# What to do
Beginning with the line that contains "1440x810 pixels." in the material below, print each line exactly until the line that contains "The height and width of the screenshot is (411, 900)." has been printed, then stop.

# Entries provided
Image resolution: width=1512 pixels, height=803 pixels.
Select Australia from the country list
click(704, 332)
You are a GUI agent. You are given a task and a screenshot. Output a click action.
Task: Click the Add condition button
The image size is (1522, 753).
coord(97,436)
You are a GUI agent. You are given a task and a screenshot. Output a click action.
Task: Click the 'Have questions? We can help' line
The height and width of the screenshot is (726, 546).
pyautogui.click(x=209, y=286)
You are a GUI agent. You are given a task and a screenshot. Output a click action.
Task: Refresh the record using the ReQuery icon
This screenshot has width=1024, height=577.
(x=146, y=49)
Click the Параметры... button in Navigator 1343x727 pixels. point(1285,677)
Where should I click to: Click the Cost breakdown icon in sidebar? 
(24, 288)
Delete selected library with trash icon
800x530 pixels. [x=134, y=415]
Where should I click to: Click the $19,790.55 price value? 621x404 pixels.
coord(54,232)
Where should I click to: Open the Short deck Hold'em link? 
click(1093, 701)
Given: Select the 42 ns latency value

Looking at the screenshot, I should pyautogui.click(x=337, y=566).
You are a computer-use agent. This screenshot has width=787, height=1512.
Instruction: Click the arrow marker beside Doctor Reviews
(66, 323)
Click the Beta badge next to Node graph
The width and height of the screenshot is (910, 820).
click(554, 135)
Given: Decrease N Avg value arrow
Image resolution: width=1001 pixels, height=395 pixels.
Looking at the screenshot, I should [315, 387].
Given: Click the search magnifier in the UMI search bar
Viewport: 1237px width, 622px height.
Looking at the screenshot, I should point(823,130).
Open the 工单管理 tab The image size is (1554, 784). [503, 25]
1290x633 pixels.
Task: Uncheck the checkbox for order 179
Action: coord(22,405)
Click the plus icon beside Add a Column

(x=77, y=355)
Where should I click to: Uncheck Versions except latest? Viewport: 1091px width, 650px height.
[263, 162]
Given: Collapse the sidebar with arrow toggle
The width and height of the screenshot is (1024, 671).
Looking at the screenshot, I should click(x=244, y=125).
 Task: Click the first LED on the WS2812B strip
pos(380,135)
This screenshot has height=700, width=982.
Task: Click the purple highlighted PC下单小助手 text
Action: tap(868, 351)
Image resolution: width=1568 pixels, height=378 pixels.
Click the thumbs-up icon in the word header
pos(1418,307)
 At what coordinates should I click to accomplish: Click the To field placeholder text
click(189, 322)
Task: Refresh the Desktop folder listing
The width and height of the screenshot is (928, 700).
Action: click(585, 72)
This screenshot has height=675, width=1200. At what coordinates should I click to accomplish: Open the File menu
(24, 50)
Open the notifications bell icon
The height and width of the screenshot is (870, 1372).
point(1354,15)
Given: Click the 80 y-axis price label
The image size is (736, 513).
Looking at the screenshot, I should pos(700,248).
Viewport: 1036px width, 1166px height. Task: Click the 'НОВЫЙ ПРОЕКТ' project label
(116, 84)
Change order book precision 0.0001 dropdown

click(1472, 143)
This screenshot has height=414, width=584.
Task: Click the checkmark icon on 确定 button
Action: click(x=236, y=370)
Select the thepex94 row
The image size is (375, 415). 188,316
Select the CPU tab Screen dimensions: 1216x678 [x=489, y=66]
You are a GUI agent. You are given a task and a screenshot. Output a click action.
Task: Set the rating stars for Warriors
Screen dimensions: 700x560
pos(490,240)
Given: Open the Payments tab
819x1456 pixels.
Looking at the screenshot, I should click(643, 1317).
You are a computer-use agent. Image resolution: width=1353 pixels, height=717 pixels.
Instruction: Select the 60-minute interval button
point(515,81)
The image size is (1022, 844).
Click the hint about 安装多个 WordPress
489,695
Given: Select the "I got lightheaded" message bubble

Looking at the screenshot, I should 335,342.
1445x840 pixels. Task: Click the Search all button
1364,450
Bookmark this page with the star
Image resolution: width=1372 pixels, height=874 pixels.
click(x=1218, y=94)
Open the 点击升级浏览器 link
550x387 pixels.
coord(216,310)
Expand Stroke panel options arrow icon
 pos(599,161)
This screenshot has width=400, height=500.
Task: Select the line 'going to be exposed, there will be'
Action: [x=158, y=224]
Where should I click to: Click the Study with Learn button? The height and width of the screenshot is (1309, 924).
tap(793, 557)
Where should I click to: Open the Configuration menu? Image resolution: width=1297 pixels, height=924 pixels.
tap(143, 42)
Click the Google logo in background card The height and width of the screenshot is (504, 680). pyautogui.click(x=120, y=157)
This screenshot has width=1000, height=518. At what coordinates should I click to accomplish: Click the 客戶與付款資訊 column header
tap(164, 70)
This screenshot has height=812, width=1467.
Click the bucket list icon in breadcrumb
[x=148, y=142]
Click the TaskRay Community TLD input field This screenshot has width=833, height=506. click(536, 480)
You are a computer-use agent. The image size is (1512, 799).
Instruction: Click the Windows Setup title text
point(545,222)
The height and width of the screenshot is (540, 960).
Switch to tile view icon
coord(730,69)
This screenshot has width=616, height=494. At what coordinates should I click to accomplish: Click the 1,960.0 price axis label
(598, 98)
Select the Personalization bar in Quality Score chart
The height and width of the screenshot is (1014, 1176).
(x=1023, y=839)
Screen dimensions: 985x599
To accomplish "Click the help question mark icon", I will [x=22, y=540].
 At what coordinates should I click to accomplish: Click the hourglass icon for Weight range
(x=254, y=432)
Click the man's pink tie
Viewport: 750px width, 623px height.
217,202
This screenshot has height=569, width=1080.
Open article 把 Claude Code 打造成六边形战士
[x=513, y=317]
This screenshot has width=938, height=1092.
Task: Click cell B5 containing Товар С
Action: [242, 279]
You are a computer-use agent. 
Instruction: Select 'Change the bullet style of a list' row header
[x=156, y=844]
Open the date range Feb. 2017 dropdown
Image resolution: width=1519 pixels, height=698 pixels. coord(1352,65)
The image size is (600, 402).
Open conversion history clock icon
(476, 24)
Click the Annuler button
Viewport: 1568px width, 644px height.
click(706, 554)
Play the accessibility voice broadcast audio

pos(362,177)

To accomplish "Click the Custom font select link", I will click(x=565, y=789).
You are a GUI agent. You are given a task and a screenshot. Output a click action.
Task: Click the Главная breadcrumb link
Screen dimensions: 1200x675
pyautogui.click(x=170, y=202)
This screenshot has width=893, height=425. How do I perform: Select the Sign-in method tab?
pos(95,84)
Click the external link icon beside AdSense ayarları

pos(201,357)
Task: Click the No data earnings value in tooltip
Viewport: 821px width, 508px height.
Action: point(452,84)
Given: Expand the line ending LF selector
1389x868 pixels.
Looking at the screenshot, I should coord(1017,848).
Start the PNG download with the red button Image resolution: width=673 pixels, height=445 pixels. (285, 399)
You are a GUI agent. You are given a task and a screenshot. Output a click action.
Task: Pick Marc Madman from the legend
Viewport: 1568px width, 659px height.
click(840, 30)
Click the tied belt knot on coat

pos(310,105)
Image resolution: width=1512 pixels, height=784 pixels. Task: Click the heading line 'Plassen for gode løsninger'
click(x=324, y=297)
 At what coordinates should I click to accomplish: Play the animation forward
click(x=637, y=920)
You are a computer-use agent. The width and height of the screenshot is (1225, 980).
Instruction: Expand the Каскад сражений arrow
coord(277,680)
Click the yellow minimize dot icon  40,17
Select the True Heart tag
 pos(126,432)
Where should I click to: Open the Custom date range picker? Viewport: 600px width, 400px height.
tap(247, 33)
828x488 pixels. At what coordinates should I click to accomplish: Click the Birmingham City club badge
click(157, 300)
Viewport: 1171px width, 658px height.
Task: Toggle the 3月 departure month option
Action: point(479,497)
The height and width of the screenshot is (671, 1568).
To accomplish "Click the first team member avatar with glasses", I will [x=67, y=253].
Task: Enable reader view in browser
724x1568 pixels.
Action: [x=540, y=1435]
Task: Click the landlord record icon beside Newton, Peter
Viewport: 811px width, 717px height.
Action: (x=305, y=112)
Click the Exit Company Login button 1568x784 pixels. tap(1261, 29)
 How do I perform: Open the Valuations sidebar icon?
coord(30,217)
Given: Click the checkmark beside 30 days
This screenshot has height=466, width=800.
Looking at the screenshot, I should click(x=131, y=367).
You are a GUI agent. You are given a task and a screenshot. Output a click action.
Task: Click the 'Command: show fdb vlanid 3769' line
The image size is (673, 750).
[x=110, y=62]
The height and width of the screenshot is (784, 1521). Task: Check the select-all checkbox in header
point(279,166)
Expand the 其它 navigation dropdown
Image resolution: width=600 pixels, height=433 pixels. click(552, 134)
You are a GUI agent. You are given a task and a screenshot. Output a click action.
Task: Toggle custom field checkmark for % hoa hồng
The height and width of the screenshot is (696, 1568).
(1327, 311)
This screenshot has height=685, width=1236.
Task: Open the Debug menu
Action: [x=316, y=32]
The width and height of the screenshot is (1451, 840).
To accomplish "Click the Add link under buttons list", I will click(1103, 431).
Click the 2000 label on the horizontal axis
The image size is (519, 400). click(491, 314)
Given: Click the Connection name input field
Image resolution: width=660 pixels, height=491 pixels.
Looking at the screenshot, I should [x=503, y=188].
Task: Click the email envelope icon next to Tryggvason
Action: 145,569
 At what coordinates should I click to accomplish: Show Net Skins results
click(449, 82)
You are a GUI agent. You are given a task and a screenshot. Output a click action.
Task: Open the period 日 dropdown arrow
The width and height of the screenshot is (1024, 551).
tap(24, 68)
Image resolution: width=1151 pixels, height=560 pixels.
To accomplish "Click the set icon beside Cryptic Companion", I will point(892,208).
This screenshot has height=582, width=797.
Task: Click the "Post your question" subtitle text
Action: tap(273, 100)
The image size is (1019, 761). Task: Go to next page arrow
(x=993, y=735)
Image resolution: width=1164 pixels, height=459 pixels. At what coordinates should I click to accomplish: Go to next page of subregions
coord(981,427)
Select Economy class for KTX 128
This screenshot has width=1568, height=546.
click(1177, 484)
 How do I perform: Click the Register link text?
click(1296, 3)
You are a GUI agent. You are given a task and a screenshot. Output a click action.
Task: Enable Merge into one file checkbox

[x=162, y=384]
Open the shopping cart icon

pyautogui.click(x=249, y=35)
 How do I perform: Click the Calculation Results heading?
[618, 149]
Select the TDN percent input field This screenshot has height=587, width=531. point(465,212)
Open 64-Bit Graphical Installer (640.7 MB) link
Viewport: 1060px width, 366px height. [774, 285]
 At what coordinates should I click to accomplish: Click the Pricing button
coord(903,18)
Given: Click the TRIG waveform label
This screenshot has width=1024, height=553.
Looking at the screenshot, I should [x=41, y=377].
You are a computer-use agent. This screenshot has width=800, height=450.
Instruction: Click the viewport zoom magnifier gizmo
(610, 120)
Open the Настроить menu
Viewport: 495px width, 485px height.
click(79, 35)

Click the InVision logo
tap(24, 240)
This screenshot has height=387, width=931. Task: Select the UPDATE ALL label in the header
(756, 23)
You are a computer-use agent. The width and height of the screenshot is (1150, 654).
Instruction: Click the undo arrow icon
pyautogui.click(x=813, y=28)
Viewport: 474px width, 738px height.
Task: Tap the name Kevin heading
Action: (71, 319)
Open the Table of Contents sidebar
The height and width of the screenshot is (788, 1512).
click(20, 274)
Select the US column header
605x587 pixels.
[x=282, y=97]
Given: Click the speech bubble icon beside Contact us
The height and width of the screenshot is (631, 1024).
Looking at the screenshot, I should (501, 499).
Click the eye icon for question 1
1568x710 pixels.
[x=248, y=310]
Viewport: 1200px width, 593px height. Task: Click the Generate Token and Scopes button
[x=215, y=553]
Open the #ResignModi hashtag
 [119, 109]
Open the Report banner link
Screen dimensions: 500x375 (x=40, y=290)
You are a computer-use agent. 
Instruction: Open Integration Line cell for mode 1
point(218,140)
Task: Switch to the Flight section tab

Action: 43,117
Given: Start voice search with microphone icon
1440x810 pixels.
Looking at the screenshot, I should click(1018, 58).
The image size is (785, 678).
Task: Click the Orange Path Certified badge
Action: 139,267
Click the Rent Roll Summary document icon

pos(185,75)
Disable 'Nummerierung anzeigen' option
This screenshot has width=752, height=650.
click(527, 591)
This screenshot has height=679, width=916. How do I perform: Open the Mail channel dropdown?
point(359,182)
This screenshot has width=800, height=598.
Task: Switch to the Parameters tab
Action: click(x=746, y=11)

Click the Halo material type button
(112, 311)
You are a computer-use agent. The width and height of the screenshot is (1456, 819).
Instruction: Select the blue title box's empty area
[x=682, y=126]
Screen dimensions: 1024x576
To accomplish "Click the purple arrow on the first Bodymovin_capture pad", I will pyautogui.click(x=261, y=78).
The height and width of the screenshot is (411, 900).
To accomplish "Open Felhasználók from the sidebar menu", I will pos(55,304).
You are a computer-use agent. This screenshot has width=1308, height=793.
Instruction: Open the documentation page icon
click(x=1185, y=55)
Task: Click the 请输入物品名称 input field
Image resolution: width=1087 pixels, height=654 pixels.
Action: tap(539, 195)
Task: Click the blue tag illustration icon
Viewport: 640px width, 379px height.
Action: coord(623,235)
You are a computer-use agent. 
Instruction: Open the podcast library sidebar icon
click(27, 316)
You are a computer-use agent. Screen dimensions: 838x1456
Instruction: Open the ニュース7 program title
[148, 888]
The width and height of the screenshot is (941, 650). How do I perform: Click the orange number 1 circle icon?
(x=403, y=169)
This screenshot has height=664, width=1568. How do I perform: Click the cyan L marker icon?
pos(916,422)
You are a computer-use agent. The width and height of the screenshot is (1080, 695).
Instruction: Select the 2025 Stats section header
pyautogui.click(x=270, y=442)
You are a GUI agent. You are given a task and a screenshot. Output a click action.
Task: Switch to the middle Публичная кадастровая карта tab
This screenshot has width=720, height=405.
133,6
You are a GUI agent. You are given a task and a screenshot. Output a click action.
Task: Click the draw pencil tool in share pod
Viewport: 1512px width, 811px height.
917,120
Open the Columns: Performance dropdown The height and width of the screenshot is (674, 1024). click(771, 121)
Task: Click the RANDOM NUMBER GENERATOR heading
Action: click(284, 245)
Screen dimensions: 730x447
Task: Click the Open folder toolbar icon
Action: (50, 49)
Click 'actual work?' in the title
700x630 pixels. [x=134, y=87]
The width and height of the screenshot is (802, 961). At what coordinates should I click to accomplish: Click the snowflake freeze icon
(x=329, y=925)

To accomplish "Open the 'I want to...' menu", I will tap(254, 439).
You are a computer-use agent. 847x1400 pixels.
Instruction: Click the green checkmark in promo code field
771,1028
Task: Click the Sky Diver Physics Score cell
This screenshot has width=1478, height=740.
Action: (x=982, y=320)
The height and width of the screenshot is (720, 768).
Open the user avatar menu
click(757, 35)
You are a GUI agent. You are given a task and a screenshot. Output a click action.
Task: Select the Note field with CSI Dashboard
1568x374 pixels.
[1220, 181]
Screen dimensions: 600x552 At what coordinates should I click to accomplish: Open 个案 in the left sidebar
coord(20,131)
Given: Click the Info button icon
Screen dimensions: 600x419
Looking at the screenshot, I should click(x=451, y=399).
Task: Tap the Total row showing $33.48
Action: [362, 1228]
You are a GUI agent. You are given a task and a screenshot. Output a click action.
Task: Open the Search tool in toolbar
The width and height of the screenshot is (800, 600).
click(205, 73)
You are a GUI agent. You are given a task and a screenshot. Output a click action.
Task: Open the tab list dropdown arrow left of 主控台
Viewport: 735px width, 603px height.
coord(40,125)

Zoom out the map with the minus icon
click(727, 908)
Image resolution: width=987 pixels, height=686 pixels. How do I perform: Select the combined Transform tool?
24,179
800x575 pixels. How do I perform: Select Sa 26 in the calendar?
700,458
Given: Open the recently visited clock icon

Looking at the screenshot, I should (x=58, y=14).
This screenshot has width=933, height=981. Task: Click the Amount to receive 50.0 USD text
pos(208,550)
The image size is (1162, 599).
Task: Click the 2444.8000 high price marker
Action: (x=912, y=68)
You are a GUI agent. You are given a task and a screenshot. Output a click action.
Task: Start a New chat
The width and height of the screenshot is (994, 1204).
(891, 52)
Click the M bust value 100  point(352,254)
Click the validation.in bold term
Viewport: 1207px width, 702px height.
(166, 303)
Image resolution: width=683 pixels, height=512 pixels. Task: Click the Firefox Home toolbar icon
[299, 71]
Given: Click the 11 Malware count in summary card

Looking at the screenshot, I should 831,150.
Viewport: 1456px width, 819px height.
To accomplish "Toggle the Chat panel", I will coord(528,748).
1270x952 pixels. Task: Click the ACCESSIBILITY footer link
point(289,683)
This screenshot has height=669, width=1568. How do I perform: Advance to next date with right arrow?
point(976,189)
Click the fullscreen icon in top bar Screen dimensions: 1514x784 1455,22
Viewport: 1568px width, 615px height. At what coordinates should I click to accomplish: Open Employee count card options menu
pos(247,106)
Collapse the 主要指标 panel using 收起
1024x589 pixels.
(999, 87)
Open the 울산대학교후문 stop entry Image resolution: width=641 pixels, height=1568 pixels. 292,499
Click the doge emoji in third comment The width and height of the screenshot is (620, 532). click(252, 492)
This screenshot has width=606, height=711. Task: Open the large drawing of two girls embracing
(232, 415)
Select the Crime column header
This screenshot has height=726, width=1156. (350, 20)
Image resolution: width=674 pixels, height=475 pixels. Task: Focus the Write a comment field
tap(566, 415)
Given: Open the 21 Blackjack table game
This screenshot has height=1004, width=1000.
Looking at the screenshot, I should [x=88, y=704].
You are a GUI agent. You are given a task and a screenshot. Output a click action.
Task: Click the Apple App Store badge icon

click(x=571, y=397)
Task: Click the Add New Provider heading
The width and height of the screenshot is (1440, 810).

# Your response
1440x810 pixels.
Looking at the screenshot, I should click(1018, 58).
The image size is (785, 678).
Task: Click the Orange Path Certified badge
Action: 139,267
Click the Rent Roll Summary document icon

pos(185,75)
Disable 'Nummerierung anzeigen' option
This screenshot has width=752, height=650.
click(527, 591)
This screenshot has height=679, width=916. How do I perform: Open the Mail channel dropdown?
point(359,182)
This screenshot has width=800, height=598.
Task: Switch to the Parameters tab
Action: click(x=746, y=11)

Click the Halo material type button
(112, 311)
You are a computer-use agent. The width and height of the screenshot is (1456, 819).
Instruction: Select the blue title box's empty area
[x=682, y=126]
Screen dimensions: 1024x576
To accomplish "Click the purple arrow on the first Bodymovin_capture pad", I will pyautogui.click(x=261, y=78).
The height and width of the screenshot is (411, 900).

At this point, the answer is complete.